Fig. 12 The shape of multivariate gaussian is defined by its mean and covariance. Image Credit: [Chan, 2021].#

Why Eigenvalues and Eigenvectors defined the shape of Multivariate Gaussian?#

Consider a random vector \(\mathbf{X} \in \mathbb{R}^D\) with mean vector \(\boldsymbol{\mu}\) and covariance matrix \(\boldsymbol{\Sigma}\). The probability density function of the multivariate Gaussian distribution is given by:

\[ \begin{equation} f_{\boldsymbol{X}}(\boldsymbol{x}) = \frac{1}{(2 \pi)^{D/2} \lvert \boldsymbol{\Sigma} \rvert^{1/2}} \exp \left( -\frac{1}{2} (\boldsymbol{x} - \boldsymbol{\mu})^{\intercal} \boldsymbol{\Sigma}^{-1} (\boldsymbol{x} - \boldsymbol{\mu}) \right) \end{equation} \]

where \(|\boldsymbol{\Sigma}|\) is the determinant of \(\boldsymbol{\Sigma} \).

The level sets (see contours) of the Gaussian distribution correspond to the set of points in the \(D\)-dimensional space that have the same probability density. The level set at a given level \(\lambda\) is given by the equation:

(41)#\[ \begin{equation} \frac{1}{(2 \pi)^{D/2} \lvert \boldsymbol{\Sigma} \rvert^{1/2}} \exp \left( -\frac{1}{2} (\boldsymbol{x} - \boldsymbol{\mu})^{\intercal} \boldsymbol{\Sigma}^{-1} (\boldsymbol{x} - \boldsymbol{\mu}) \right) = \lambda \end{equation} \]

where \(\lambda\) is a constant. Rearranging, we get:

\[\begin{split} \begin{align*} &\quad \frac{1}{(2 \pi)^{D/2} \lvert \boldsymbol{\Sigma} \rvert^{1/2}} \exp \left( -\frac{1}{2} (\boldsymbol{x} - \boldsymbol{\mu})^{\intercal} \boldsymbol{\Sigma}^{-1} (\boldsymbol{x} - \boldsymbol{\mu}) \right) = \lambda\\ \iff &\quad \exp \left( -\frac{1}{2} (\boldsymbol{x} - \boldsymbol{\mu})^{\intercal} \boldsymbol{\Sigma}^{-1} (\boldsymbol{x} - \boldsymbol{\mu}) \right) = \lambda \lvert \boldsymbol{\Sigma} \rvert^{1/2} (2 \pi)^{D/2}\\ \iff &\quad \left( -\frac{1}{2} (\boldsymbol{x} - \boldsymbol{\mu})^{\intercal} \boldsymbol{\Sigma}^{-1} (\boldsymbol{x} - \boldsymbol{\mu}) \right) = \log \lambda + \frac{D}{2} \log (2 \pi) + \frac{1}{2} \log \lvert \boldsymbol{\Sigma} \rvert\\ \iff &\quad \left(\boldsymbol{x} - \boldsymbol{\mu}\right)^{\intercal} \boldsymbol{\Sigma}^{-1} (\boldsymbol{x} - \boldsymbol{\mu}) = -2 \log \lambda - D \log (2 \pi) - \log \lvert \boldsymbol{\Sigma} \rvert\\ \iff &\quad \left(\boldsymbol{x} - \boldsymbol{\mu}\right)^{\intercal} \boldsymbol{\Sigma}^{-1} (\boldsymbol{x} - \boldsymbol{\mu}) = \lambda^{'} \\ \end{align*} \end{split}\]

So we have rearranged such that the right-hand side is a constant, and we represent it by \(\lambda^{'}\).
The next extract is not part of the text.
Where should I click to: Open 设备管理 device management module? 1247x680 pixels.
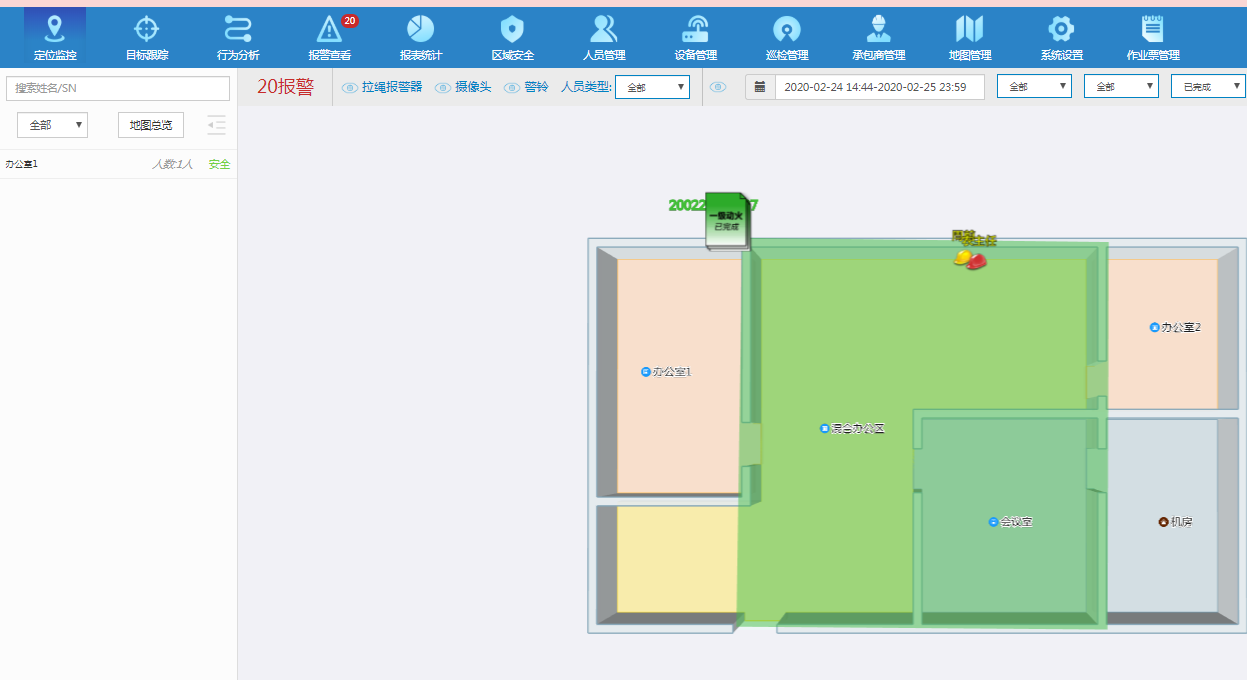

Why can we do this? That is because in multivariate gaussian, you observed that only the exponential term is dependent on \(\boldsymbol{x}\), and therefore, we might as well use the simplified term above to represent the level set of the multivariate gaussian. It is merely a change of variable.

We claim that the level set of the multivariate Gaussian distribution, defined by:

(42)#\[ \left(\boldsymbol{x} - \boldsymbol{\mu}\right)^{\intercal} \boldsymbol{\Sigma}^{-1} (\boldsymbol{x} - \boldsymbol{\mu}) = \lambda^{'} \]

is an ellipse in the \(D\)-dimensional space.

To see why the equation defines an ellipse, we can use the eigendecomposition of the covariance matrix. Let \(\Sigma = Q \Lambda Q^T\) be the eigendecomposition, where \(Q\) is an orthogonal matrix of eigenvectors and \(\Lambda\) is a diagonal matrix of eigenvalues. Substituting this into the equation, we get:

\[ \begin{equation} (X - \mu)^T Q \Lambda^{-1} Q^T (X - \mu) = c \end{equation} \]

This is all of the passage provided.